Vanguard recommends a simple checklist to help investors pick the right investment strategies for their ISAs: goals, balance, cost and discipline.

By Emma Wallis,

News editor, Trustnet

Vanguard Asset Management has come up with four tried and trusted principles to help investors choose the right strategies for their stocks and shares ISAs, and to manage their portfolios on an ongoing basis.

James Norton, head of financial planners at Vanguard in the UK and Europe, said the four steps are goals, balance, cost and discipline.

The starting point is to understand why you are investing and what the money is for. Is it for a deposit on a property in five years or are you saving towards your retirement in 30 years’ time?

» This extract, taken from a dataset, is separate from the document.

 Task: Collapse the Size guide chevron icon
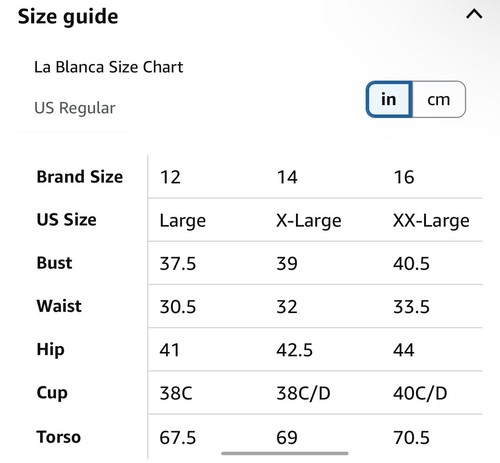click(474, 14)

Those goals will determine the next point, balance, which is synonymous with diversification and asset allocation. Norton thinks investors should begin with global equities and global bonds, although the allocations to each will depend on an investor’s time horizon and risk appetite.

“A really great starting point for all investors is a low-cost, globally diversified equity index fund and for some people that is all they need,” he said.

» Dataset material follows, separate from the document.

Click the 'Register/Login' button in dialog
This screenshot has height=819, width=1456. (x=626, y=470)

Investors might choose an exchange-traded fund (ETF), which can be bought and sold during the London Stock Exchange’s opening hours, just like shares, or a passive fund with daily liquidity.

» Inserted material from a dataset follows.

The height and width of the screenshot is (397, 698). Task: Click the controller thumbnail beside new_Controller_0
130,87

Some investors add actively-managed equity funds, but Norton thinks that involves greater risk. “The fact of the matter is that some managers have outperformed but the majority haven’t and you risk that underperformance in the potential of making higher gains,” he said.

Investors can still express a view through their choice of passive vehicle. For instance, the Vanguard ESG Global All Cap ETF excludes ‘sin stocks’ such as alcohol and tobacco, while the Vanguard LifeStrategy 100% Equity fund has a home bias, with 25% in UK equities. The fees are 0.24% and 0.22% per annum, respectively.

Unless investors have a very long time horizon and/or a considerable predilection for risk, Norton recommends adding fixed income. “Equities are volatile. They’re the engine for growth but portfolio volatility can be mitigated by holding some fixed income.”

After a couple of difficult years for bonds and an aggressive rate hiking cycle, yields are now relatively high. “We think the outlook for fixed income is much, much better than it has been for many years,” he said.

Bonds issued by governments, supranational organisations and corporations with a good credit rating will provide better diversification against equities than high-yield bonds which have equity-like returns, Norton explained.

“The quality of fixed income is important because fixed income is there to act as the buffer, the safety value if equities perform less well. And what you tend to find is that if equities sell off, then low-quality fixed income can perform badly as well.”

As with equities, Norton believes fixed income exposure should be low cost and globally diversified.

Cash is crucial, too. Before they start investing, people need to have sufficient savings for emergencies, he noted.

The third step in the four-point plan is cost, including fund fees and platform fees, so investors should shop around. The inverse relationship between costs and performance is counterintuitive because “in most areas of life, the more you pay, the more you get”, Norton added.

Discipline is the fourth and final step. “This is the hard bit because this is about behaviour,” Norton said.

“So you’ve thought about your goals, you’ve created the portfolio, you’ve implemented it at low cost. But then you need to have the courage of your convictions and stay the course. Don’t get distracted by the noise.

“There are so many professional pundits who have strong views and convictions on what sector is going to perform better, whether you should sell the US and buy emerging markets or go short on this and long on that. And actually, if you’ve done the first three steps and you consciously do nothing or occasionally rebalance the portfolio, you’ll be better off than most investors.”

This is because long-term strategic multi-asset funds tend to outperform short-term tactical asset allocation, Norton said, and market timing is notoriously difficult. “We firmly believe at Vanguard that investors should concentrate on what they can control.”